> [WHAT TO DO]
**1.** Summarize the SparkR csv pull request thread in two sentences.
**2.** Carry on the SparkR csv pull request thread from its final line.

> [SELECTED EXCERPT]
★ ★ ★ ★ ★
[SPARK-16310][SPARKR] R na.string-like default for csv source by felixcheung · Pull Request #13984 · apache/spark

felixcheung · 2016-06-29T23:09:34Z

What changes were proposed in this pull request?

Apply default "NA" as null string for R, like R read.csv na.string parameter.

https://stat.ethz.ch/R-manual/R-devel/library/utils/html/read.table.html
na.strings = "NA"

An user passing a csv file with NA value should get the same behavior with SparkR read.df(... source = "csv")

(couldn't open JIRA, will do that later)

How was this patch tested?

unit tests

@shivaram

SparkQA · 2016-06-29T23:46:10Z

Test build #61511 has finished for PR 13984 at commit 7927973.

This patch passes all tests.
This patch merges cleanly.
This patch adds no public classes.

felixcheung · 2016-07-01T18:21:54Z

@shivaram what do you think?

shivaram · 2016-07-01T21:42:40Z

R/pkg/R/SQLContext.R

    source <- getDefaultSqlSource()
★ ★ ★ ★ ★
(Stored items)
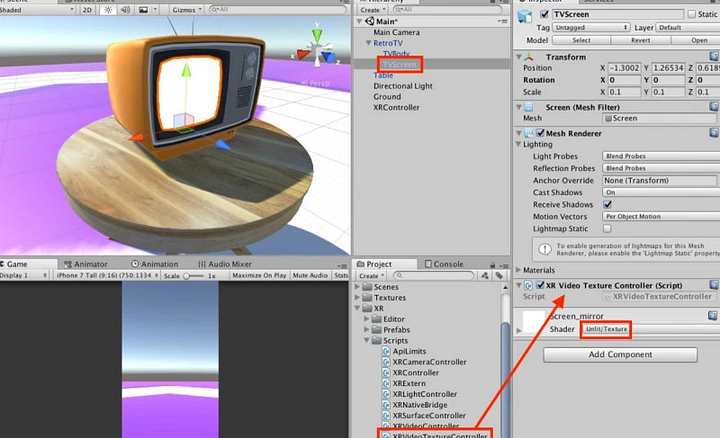Uncheck the Receive Shadows checkbox
Screen dimensions: 720x438
click(608, 204)
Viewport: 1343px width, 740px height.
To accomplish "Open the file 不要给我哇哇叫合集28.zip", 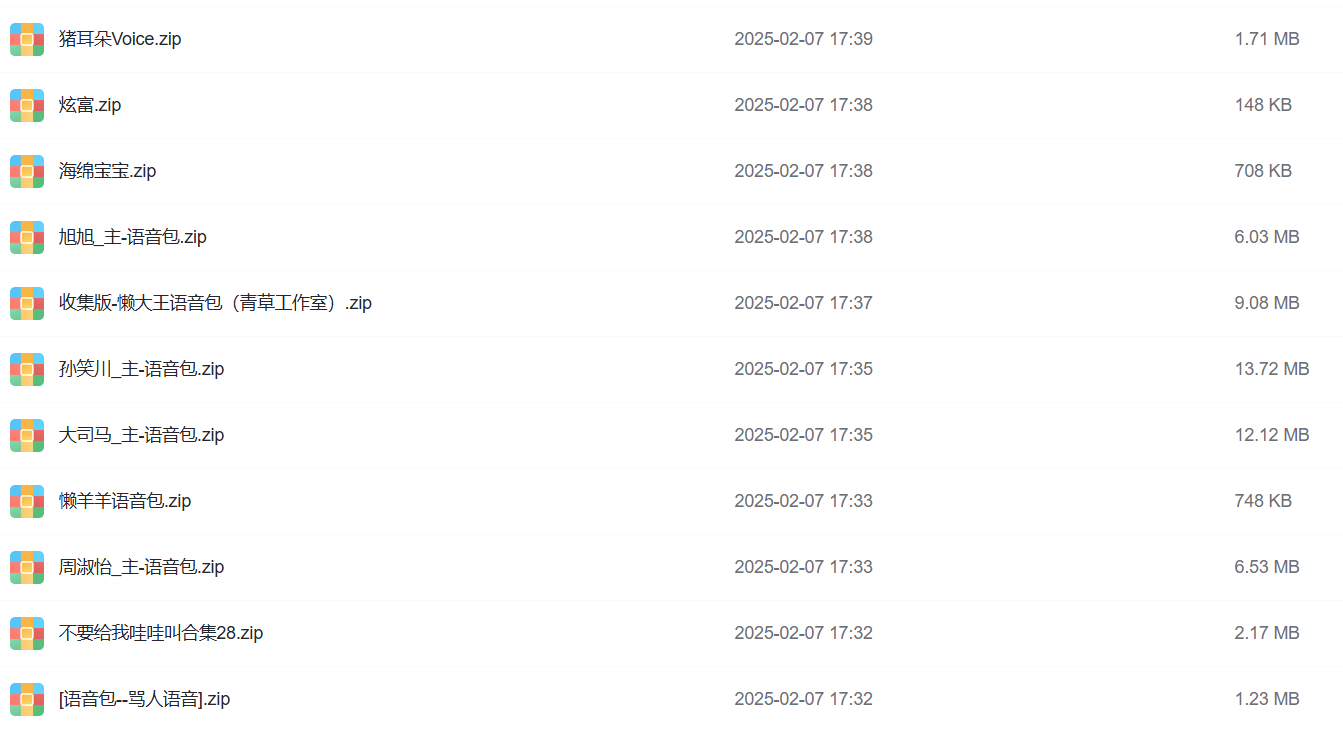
★ ★ ★ ★ ★
> [EXERCISE RESPONSES]
**1.** The pull request proposes making "NA" the default null string for the csv source in SparkR, matching the na.strings parameter of R's read.csv so that a csv file with NA values behaves the same way when read with read.df(... source = "csv"). The patch was tested with unit tests, and the automated test build reported that it passes all tests, merges cleanly and adds no public classes.

**2.**
  }
+  if (source == "csv" && is.null(options[["nullValue"]])) {
+    options[["nullValue"]] <- "NA"


instead of hard coding this can we add a na.strings argument to read.df ? thats more similar to read.table in R https://stat.ethz.ch/R-manual/R-devel/library/utils/html/read.table.html

great point. updated

SparkQA · 2016-07-02T06:57:45Z

Test build #61650 has finished for PR 13984 at commit ebc0dfe.

This patch passes all tests.
This patch merges cleanly.
This patch adds no public classes.

SparkQA · 2016-07-02T14:01:56Z

Test build #61655 has finished for PR 13984 at commit aaa6707.

This patch passes all tests.
This patch merges cleanly.
This patch adds no public classes.

shivaram · 2016-07-04T19:32:15Z

R/pkg/R/SQLContext.R

  if (is.null(source)) {
    source <- getDefaultSqlSource()
  }
+  if (source == "csv" && is.null(options[["nullValue"]])) {


I think na.strings works for read.table and not just for read.csv in R ? Is the concern that NA is not a good default for other formats like JSON etc. ?

AFAIK, R read.table is equivalent to read.csv, read.csv2 or read.delim - and only for delimited text file:
https://stat.ethz.ch/R-manual/R-devel/library/utils/html/read.table.html

Unlike in delimited/csv file, R NA is typically null in JSON, represented as

"myString": null

But there is no consistent approach from what I can see in R. There is no support for JSON in Base. There are jsonlite, RJSONIO, rjson, and it could be na or .na (but again typically default to "null")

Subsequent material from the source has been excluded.